HOUSTON — Two days after coming from behind to beat the Mariners with a walk-off home run, the Astros were still reveling within the electrifying energy from the win. They channeled that feeling on Thursday, defeating the Mariners again, this time, 4-2, to take a commanding two-games-to-none hold over the series.
Before starting on Thursday, Astros pitcher Framber Valdez said on Wednesday that when Yordan Alvarez got here as much as the plate on Tuesday with two runners onboard, the team “knew something good was going to occur.” The important thing for Game 2 after Alvarez’s walk-off homer in Game 1, Valdez said through a Spanish-language interpreter, was to maintain up that positivity.
“I believe that it’s really essential for us to proceed that energy,” Valdez said.
Like Valdez, Astros Manager Dusty Baker said on Wednesday that maintaining the momentum from Tuesday’s game was crucial for Game 2.

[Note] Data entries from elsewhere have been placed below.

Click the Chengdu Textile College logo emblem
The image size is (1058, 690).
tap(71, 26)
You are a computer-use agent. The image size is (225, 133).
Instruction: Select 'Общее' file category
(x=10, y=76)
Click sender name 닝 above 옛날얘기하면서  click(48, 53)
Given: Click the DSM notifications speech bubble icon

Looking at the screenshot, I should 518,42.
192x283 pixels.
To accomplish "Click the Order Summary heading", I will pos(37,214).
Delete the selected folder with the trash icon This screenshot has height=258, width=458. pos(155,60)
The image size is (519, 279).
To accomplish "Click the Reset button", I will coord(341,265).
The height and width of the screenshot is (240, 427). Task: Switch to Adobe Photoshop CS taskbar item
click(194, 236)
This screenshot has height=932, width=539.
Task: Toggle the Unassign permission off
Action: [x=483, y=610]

“What games like that do, it excites the fans, it excites us,” Baker said. “It transcends from top to bottom, to the fans, to the office employees, to the janitors, everybody within the organization, just attempting to think positive about an consequence of the sport.”

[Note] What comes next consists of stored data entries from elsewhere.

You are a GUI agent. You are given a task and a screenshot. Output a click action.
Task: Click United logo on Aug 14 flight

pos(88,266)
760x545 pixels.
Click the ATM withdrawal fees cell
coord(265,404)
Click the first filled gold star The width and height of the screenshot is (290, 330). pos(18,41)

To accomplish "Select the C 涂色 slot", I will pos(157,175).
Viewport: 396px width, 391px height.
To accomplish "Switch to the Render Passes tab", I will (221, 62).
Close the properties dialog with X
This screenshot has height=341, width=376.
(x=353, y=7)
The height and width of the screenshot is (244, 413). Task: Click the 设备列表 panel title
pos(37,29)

The Astros held on to that positivity for Game 2 and again counted on Alvarez, who went deep again Thursday. This time, Alvarez hit a two-run home run to left field in the underside of the sixth, turning a 2-1 deficit for the Astros right into a 3-2 lead.

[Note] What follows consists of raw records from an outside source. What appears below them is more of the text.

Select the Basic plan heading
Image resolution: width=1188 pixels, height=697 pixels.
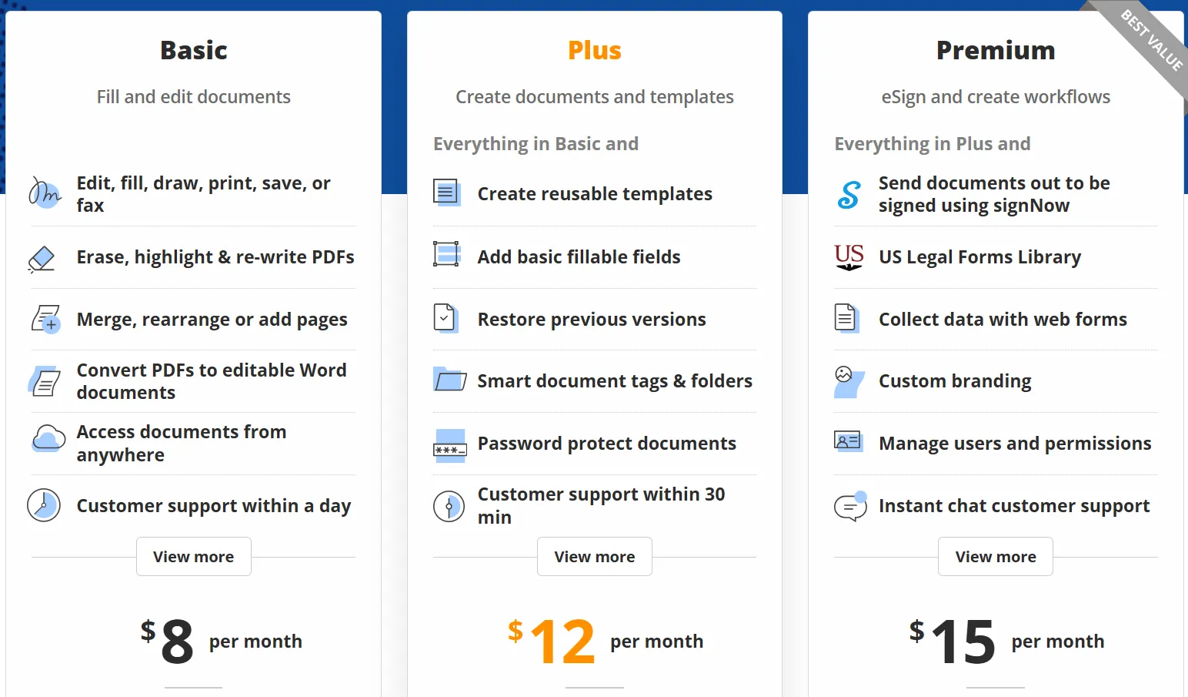tap(194, 51)
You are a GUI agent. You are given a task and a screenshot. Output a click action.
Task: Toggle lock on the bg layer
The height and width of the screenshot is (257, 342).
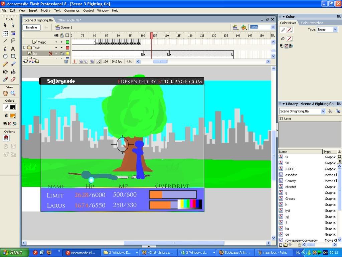click(61, 54)
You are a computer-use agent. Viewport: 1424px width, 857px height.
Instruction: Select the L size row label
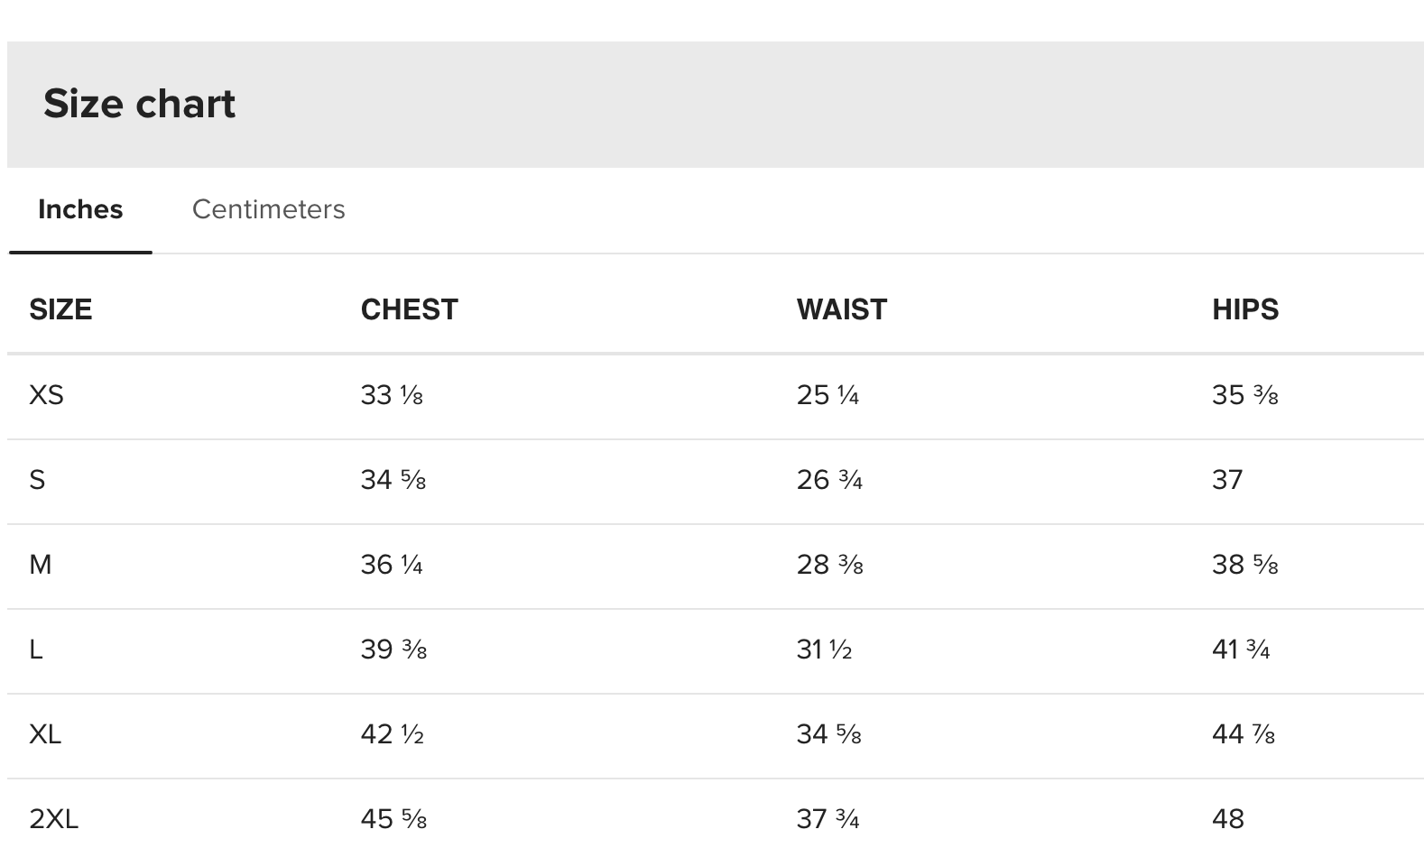[36, 650]
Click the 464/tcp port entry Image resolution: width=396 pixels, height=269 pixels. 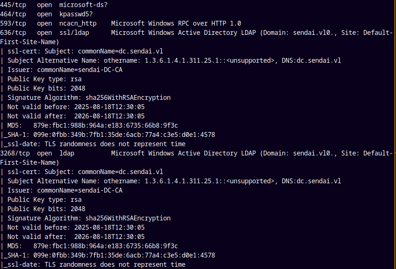[13, 14]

Valdez began Thursday’s game efficiently, retiring the Mariners’ first eight batters of the day. He was aided by Kyle Tucker, who hit a solo home run to right field within the second inning.
Valdez struggled within the fourth, giving up a walk after which a double with one out, setting the stage for Carlos Santana with runners at second and third.
Santana hit a brief ground ball that Valdez fielded. He tried to get the out at home but made an errant throw to his catcher Martín Maldonado, giving up a run. The error prompted a visit to the mound from the Astros pitching coach, Josh Miller, and Maldonado.
Valdez said on Wednesday that Maldonado has helped him stay calm during his starts this season.
“Sometimes after I’m losing focus or losing the strike zone, he’ll sometimes yell at me from the plate or exit to the mound and confer with me,” Valdez said. “Sometimes even between innings within the dugout he’ll be the individual that will come and confer with me and calm me down a little bit bit more. He definitely has been an enormous a part of what I’ve been in a position to do that yr.”
The Astros threw out Santana on the basepaths after the error, but Valdez then gave up one other run when Dylan Moore lined a single to right field. But he quickly settled down again within the fifth inning, retiring three straight batters with back-to-back strikeouts and a flyout.
Valdez began to unravel again within the sixth inning, loading the bases with two outs with a walk, a double and one other walk.
That was enough for Baker, who pulled Valdez from the sport, and called on the right-hander Héctor Neris from the bullpen. Neris helped the Astros escape the inning unscathed with a groundout.
The Astros took the lead in the underside half on Alvarez’s homer to left field that drove in Jeremy Peña, who had singled to get on base.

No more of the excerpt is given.